Pixel coordinate grounding data
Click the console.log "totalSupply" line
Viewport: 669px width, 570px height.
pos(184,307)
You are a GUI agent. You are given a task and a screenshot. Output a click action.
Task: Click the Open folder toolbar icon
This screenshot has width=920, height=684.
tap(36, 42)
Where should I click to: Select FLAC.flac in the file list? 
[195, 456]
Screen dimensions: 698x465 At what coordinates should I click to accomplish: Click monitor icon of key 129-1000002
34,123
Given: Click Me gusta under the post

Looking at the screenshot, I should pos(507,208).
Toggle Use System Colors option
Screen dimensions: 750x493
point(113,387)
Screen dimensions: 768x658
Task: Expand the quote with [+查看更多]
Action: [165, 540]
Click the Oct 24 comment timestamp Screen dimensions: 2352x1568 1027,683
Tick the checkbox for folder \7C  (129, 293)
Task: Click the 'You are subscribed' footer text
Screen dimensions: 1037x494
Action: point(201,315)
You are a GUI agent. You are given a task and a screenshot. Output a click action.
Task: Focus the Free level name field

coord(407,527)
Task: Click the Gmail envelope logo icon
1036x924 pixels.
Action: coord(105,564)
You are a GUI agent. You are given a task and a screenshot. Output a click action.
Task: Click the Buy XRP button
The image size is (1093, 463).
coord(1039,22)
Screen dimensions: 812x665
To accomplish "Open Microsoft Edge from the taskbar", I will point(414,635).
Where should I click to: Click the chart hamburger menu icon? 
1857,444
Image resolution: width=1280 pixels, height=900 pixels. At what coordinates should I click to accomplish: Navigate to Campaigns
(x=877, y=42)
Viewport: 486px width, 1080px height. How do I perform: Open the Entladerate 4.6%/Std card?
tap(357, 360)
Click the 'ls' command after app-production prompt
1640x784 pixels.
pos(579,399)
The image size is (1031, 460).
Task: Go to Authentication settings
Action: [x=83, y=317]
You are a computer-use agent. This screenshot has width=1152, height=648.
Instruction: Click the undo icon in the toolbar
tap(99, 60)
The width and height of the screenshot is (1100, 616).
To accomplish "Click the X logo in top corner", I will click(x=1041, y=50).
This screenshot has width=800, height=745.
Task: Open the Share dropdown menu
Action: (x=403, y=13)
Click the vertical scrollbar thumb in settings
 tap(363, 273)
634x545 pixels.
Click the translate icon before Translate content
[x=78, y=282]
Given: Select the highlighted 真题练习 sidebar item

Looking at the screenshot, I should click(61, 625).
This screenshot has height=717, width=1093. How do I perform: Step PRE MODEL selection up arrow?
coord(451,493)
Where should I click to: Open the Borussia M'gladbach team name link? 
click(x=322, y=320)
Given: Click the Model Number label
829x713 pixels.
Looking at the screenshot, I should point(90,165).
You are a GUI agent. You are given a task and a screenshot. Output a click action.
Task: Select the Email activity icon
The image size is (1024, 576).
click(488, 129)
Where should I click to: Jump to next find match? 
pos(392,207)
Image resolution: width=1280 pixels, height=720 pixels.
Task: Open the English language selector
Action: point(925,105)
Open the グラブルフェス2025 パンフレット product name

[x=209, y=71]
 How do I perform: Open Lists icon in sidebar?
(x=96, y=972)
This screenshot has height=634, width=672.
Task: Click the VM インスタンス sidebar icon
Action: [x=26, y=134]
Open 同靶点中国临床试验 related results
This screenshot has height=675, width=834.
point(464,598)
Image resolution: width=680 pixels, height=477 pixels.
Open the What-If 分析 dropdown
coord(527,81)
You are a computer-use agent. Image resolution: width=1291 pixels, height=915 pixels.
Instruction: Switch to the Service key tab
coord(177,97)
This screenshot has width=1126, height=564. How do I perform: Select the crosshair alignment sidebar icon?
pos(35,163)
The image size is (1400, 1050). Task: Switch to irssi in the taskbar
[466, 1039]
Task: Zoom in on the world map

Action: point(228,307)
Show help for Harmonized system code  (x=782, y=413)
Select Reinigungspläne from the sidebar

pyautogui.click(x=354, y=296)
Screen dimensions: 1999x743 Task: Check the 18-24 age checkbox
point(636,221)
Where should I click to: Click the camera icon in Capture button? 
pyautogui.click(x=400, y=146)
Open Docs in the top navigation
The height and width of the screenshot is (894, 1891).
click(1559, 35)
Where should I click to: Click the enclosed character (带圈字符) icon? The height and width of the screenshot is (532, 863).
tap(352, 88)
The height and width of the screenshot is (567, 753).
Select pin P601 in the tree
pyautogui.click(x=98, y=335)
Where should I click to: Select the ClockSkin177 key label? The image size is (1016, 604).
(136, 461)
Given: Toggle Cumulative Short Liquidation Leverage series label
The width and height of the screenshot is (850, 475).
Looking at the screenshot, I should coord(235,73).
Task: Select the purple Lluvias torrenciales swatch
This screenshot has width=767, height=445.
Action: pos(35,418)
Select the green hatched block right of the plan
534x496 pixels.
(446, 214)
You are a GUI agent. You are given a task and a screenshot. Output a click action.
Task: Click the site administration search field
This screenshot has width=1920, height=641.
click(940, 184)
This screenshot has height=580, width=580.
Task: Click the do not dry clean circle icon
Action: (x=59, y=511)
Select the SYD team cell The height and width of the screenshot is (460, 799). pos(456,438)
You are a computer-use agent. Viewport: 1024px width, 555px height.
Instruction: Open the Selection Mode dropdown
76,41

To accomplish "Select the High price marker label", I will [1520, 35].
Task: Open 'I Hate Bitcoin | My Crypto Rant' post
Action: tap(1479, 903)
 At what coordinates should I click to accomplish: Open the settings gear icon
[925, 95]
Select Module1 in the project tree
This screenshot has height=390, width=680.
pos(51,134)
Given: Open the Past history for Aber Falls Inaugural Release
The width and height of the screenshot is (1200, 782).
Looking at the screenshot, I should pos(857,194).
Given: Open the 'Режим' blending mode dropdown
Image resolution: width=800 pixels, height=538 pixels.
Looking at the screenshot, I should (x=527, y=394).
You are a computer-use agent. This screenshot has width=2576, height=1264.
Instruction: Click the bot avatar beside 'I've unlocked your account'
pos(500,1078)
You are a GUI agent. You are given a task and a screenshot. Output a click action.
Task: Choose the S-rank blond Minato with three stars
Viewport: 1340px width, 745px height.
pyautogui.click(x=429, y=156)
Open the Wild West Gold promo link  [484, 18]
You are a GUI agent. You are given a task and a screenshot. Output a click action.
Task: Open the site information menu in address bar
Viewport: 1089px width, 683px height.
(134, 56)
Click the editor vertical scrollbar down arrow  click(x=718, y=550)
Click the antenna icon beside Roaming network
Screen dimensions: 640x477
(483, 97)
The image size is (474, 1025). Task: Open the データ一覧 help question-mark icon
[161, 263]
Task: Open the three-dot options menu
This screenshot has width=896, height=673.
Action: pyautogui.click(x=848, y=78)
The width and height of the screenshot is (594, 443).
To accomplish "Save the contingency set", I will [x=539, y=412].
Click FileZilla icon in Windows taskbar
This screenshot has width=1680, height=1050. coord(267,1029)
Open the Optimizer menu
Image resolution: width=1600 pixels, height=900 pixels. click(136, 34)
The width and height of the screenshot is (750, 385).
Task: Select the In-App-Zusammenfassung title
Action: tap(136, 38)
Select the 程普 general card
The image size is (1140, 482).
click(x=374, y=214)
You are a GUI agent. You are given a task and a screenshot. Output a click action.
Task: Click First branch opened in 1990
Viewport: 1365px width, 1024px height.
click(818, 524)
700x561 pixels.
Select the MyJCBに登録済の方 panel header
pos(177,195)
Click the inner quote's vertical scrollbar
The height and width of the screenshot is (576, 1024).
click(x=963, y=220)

- [WORK TO BE COMPLETED] Retype exactly the lines of the data above, starting at its first line and finishing with the line that has "Task: Click the Open folder toolbar icon" in it.

- [ANSWER AREA]
Click the console.log "totalSupply" line
Viewport: 669px width, 570px height.
pos(184,307)
You are a GUI agent. You are given a task and a screenshot. Output a click action.
Task: Click the Open folder toolbar icon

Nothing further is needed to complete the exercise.